Thanks all, and especially Dr. H and @Power13 for offers of further support. Sounds like it will just be a matter of taking regular readings for a bit and backing off sodium where I think there might be room to do so. There will have been a bit of White Coat going on at the last visit only because the previous one yielded a high result - I’m usually fairly unaffected by this (or at least, I’ve never seen a high reading from a medical professional before). [This post ended up being really long with all the requested and relevant info, but for the TL;DR my only real question is the final two paragraphs at the end.]
Would happily buy my cuff from another forum member - I’ll message you, but may be a moot point due to shipping as I’m in UK and suspect you’re in the US.

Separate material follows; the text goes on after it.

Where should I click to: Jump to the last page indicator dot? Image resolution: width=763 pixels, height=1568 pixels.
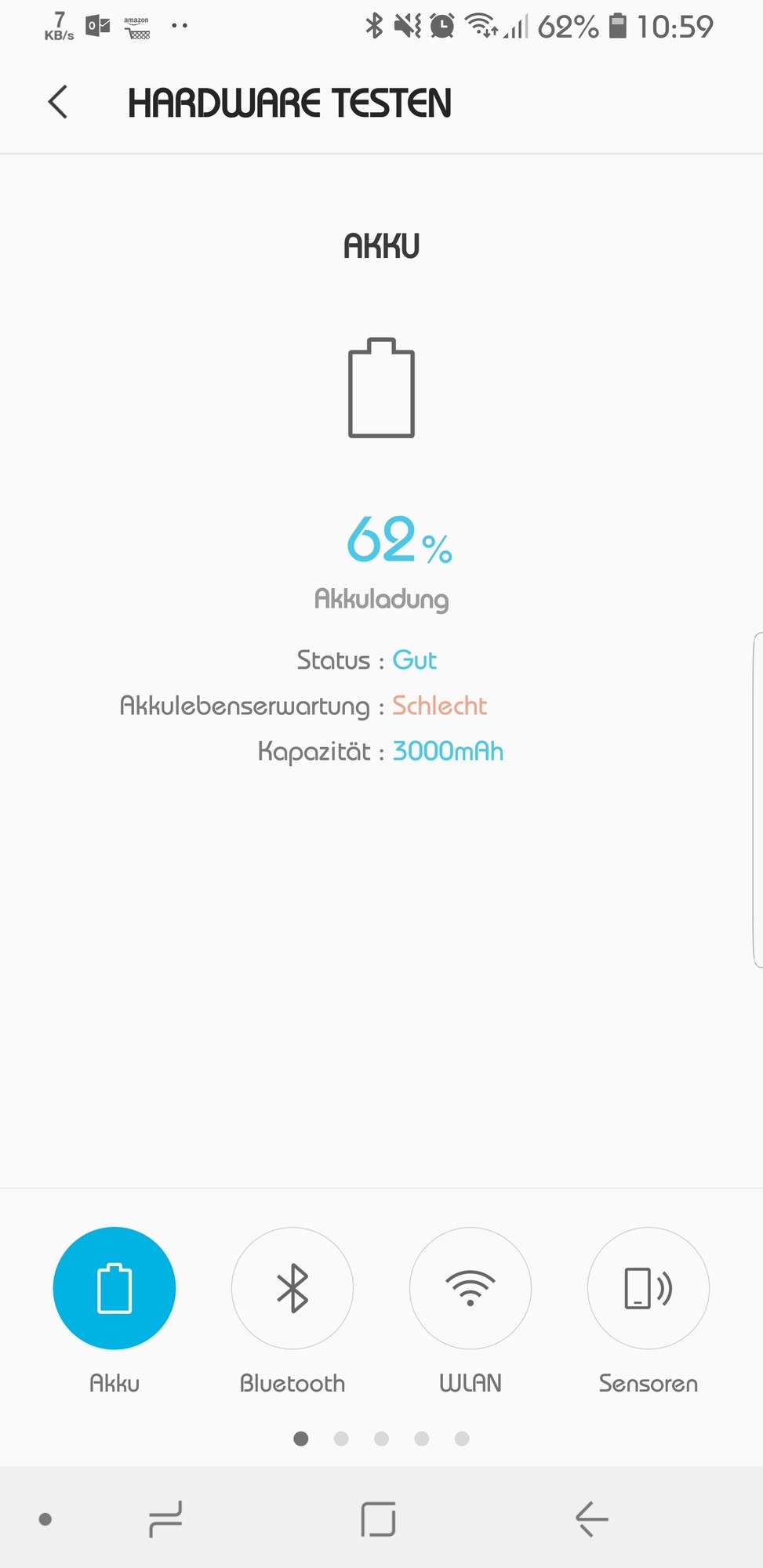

I was on the Saturday app at launch too @Dr_Alex_Harrison and found it really insightful to see how sodium and carbs scale to the activity requirements, but ultimately didn’t go past the trial period because I was making my own mixes and am in the UK so the days where I really need to get hydration perfect are rare. You may also recall giving some really helpful advice when I previously asked questions about table sugar mixes as part of a self-supported ultra-endurance event, so actually part of my experiment in making my own drink mixes isn’t just about what I can tolerate but also about developing some level of consistency without precise measuring tools. The ultimate goal is to be able to carry scoops rather than scales (or even eyeball measurments in bottles), bring my salt, and buy my sugar on the go (in addition to solid food of course). For now I’m measuring by scoops and only checking against the digital scales maybe once a week or so for reference/calibration.

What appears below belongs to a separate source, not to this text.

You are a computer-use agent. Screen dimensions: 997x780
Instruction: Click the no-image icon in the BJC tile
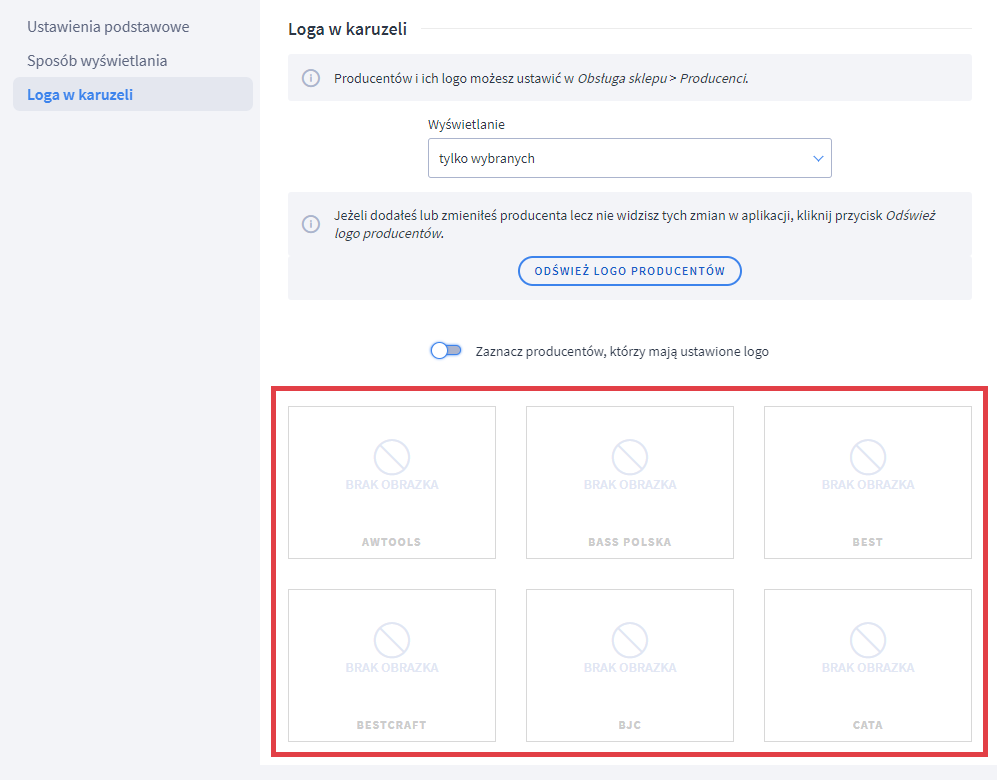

I’m 37yo, 172cm, and 71kg. Was probably closer to 72kg when I started mixing for myself and have previously raced at 70kg, so I’m actively trying to cut weight (without any real urgency - 68-69kg by June would be ideal but I’m not sacrificing enjoyment of life off the bike to get any lower than 70 really). Just under 4w/kg (dropping that kilo or gaining a few watts would get me there)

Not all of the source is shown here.